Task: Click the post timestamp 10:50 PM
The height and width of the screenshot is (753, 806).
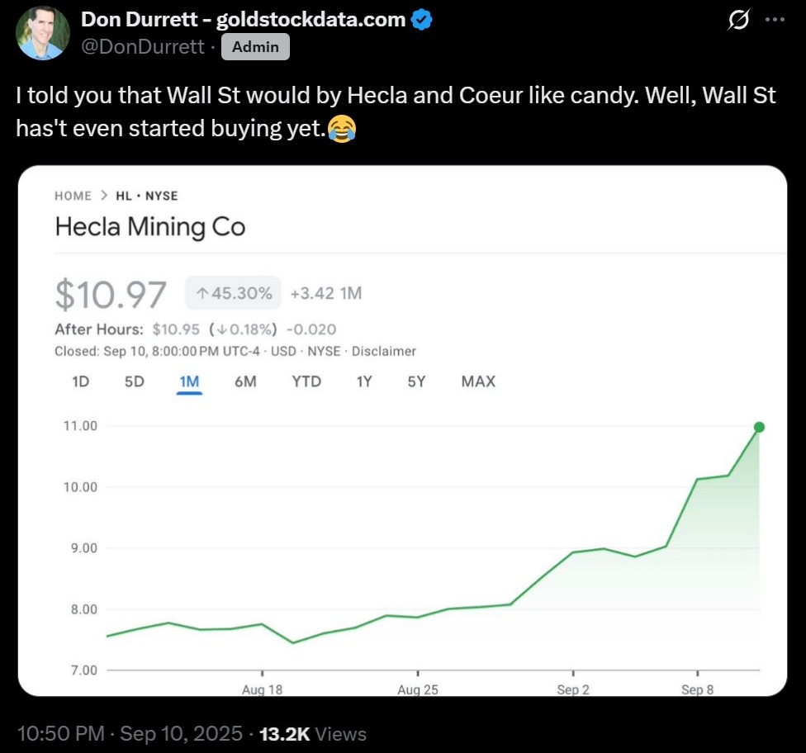Action: (x=60, y=733)
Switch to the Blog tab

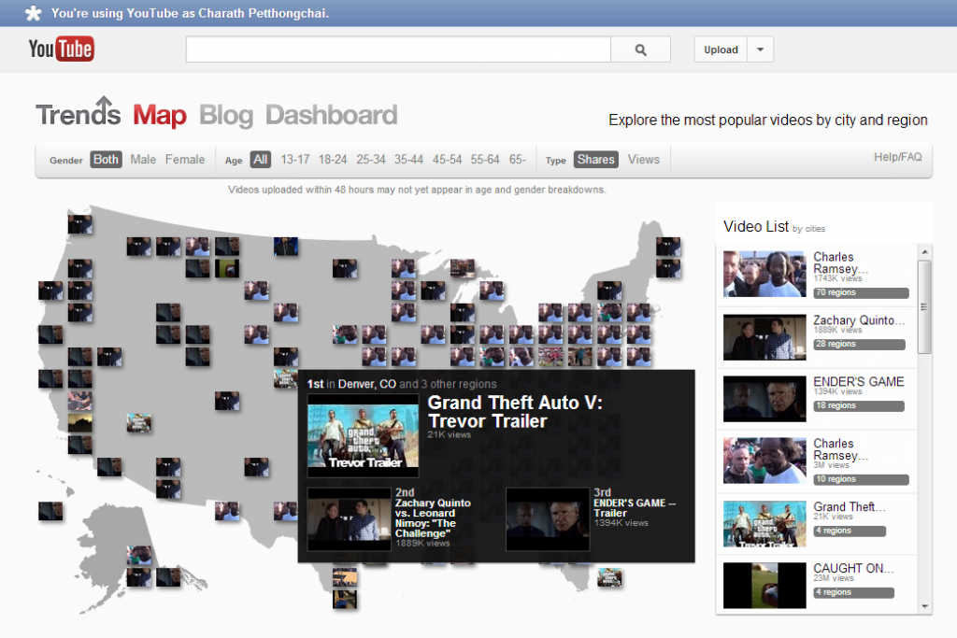(227, 114)
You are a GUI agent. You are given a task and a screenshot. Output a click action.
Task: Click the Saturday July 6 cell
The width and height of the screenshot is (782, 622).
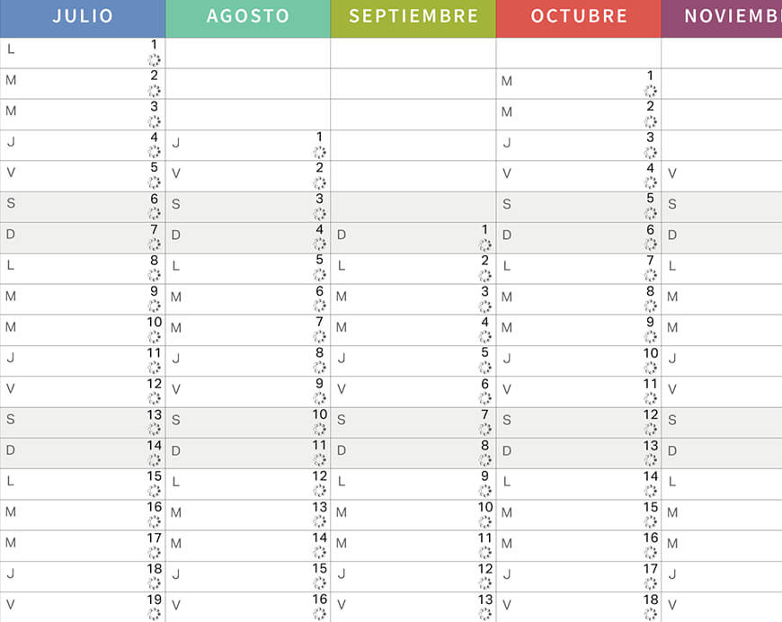coord(83,207)
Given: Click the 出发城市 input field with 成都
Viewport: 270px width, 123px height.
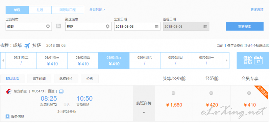Looking at the screenshot, I should [29, 26].
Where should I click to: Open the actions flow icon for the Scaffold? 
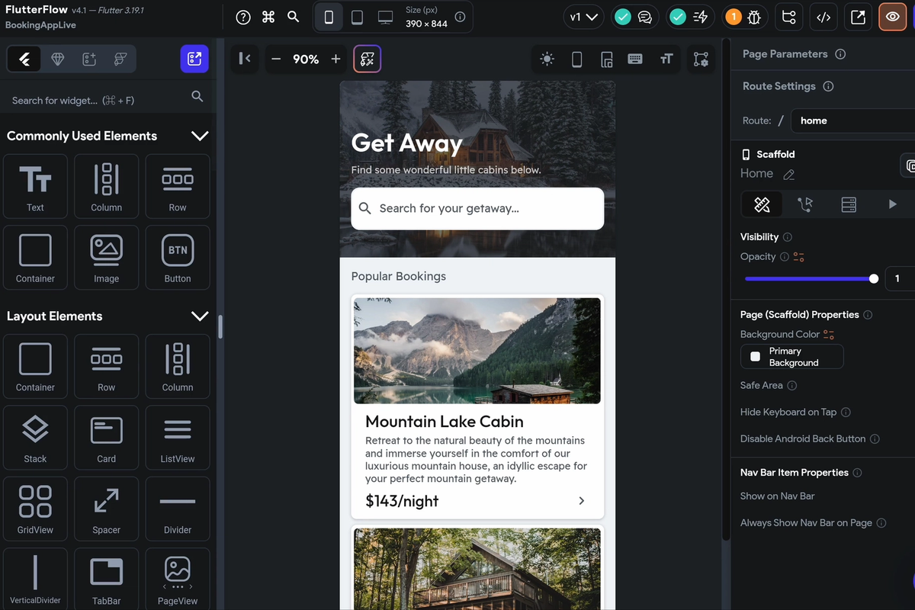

What is expected: All of the records above should be returned exactly, though the pictures should not.

Answer area:
Task: Click the post timestamp 10:50 PM
The height and width of the screenshot is (753, 806).
Action: (x=60, y=733)
Switch to the Blog tab

(227, 114)
You are a GUI agent. You are given a task and a screenshot. Output a click action.
Task: Click the Saturday July 6 cell
The width and height of the screenshot is (782, 622).
coord(83,207)
Given: Click the 出发城市 input field with 成都
Viewport: 270px width, 123px height.
Looking at the screenshot, I should [29, 26].
Where should I click to: Open the actions flow icon for the Scaffold? 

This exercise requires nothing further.